Reputation: 663
I have giant string (markdown) that contains something like this:
## Header 1
{~1.0} Lorem ipsum dolor sit amet. Sed congue diam turpis, {~2.0} vitae congue erat accumsan nec. {~3.0}
{~4.0} Lorem ipsum dolor sit amet. Sed congue diam turpis, {~5.0} vitae congue erat accumsan nec. {~6.0}
{~7.0} Lorem ipsum dolor sit amet. Sed congue diam turpis, {~8.0} vitae congue erat accumsan nec. {~9.0}
## Header 2
{~10.0} Lorem ipsum dolor sit amet. Sed congue diam turpis, {~11.0} vitae congue erat accumsan nec. {~12.0}
{~113.0} Lorem ipsum dolor sit amet. Sed congue diam turpis, {~14.0} vitae congue erat accumsan nec. {~15.0}
{~16.0} Lorem ipsum dolor sit amet. Sed congue diam turpis, {~17.0} vitae congue erat accumsan nec. {~18.0}
## Header 3
{~19.0} Lorem ipsum dolor sit amet. Sed congue diam turpis, {~20.0} vitae congue erat accumsan nec. {~21.0}
{~22.0} Lorem ipsum dolor sit amet. Sed congue diam turpis, {~23.0} vitae congue erat accumsan nec. {~24.0}
{~25.0} Lorem ipsum dolor sit amet.
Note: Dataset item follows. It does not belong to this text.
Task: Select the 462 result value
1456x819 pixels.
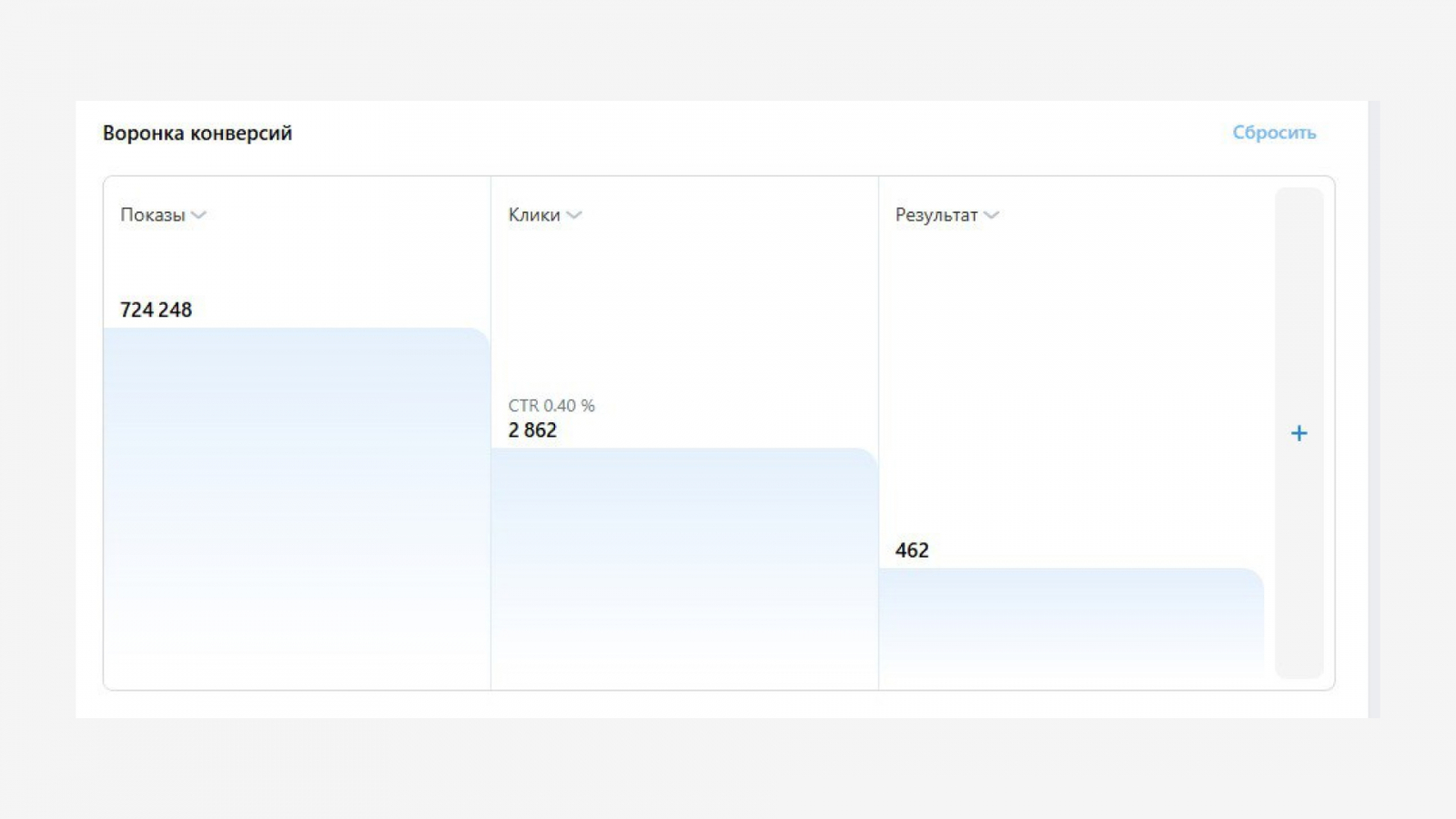Action: pyautogui.click(x=912, y=551)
Sed congue diam turpis, {~26.0} vitae congue erat accumsan nec. {~27.0}
This is a marker {~x.x}
And I will call "section" to the combination of a header and one more more paragraphs.
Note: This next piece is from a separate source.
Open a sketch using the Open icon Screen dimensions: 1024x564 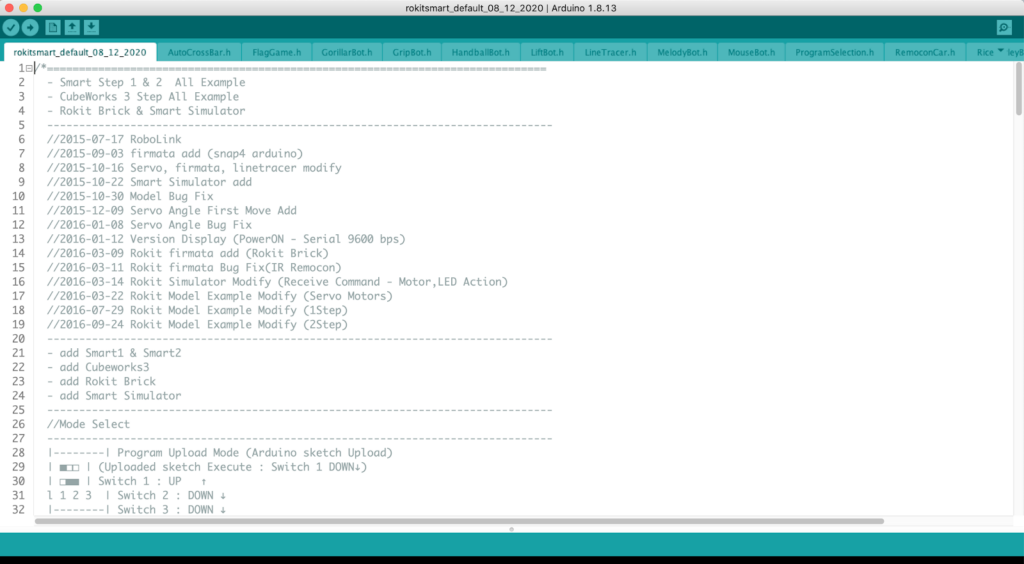72,27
I need to match the first and the last marker of every section.
Currently I'm using this regex /\s?{([^}]*(~\d*(?:\.\d+)?)[^}]*)}\s?/g
in javascript that I got from the selected answer of this question to capture all the markers, but now I need to modify it to capture only the first and the last ones from every 'section'.
The string comes from user input so I cannot know in advance how many paragraphs a 'section' will have neither the content of the headers, all that I know is that there will be at least one section (meaning one header followed by x amount of paragraphs).
Upvotes: 1
Views: 81
Reputation: 10783
This is possible with lookarounds, which JS supports.
Since we're reusing the original pattern a lot, let's store it in a variable:
const pattern = String.raw`{([^}]*(?:~\d*(?:\.\d+)?)[^}]*)}`;
A string that doesn't contain the pattern above looks like this, where [^]
denotes "all character", similar to a .
with the s
flag:
`(?:(?!${pattern})[^])*`
From that, we construct our lookahead and lookbehind:
// Pattern, anything that doesn't contain pattern, then header or end of string (not end of line).
const lookahead = `${pattern}(?=(?:(?!${pattern})[^])*(?:^##.+|(?![^])))`;
// Header, anything that doesn't contain pattern, then pattern itself.
const lookbehind = `(?<=^##.+$(?:(?!${pattern})[^])*)${pattern}`;
Here's how our final steps go:
const regex = new RegExp(`${lookbehind}|${lookahead}`, 'gm');
// Filter out unmatched groups.
[...text.matchAll(regex)].map(match => match.filter(Boolean));
Try it:
console.config({ maximize: true });
function match(string) {
const pattern = String.raw`{([^}]*(?:~\d*(?:\.\d+)?)[^}]*)}`;
const lookahead = `${pattern}(?=(?:(?!${pattern})[^])*(?:^##.+|(?![^])))`;
const lookbehind = `(?<=^##.+$(?:(?!${pattern})[^])*)${pattern}`;
const regex = new RegExp(`${lookbehind}|${lookahead}`, 'gm');
console.log(regex); // Just to show you how monstrous it is.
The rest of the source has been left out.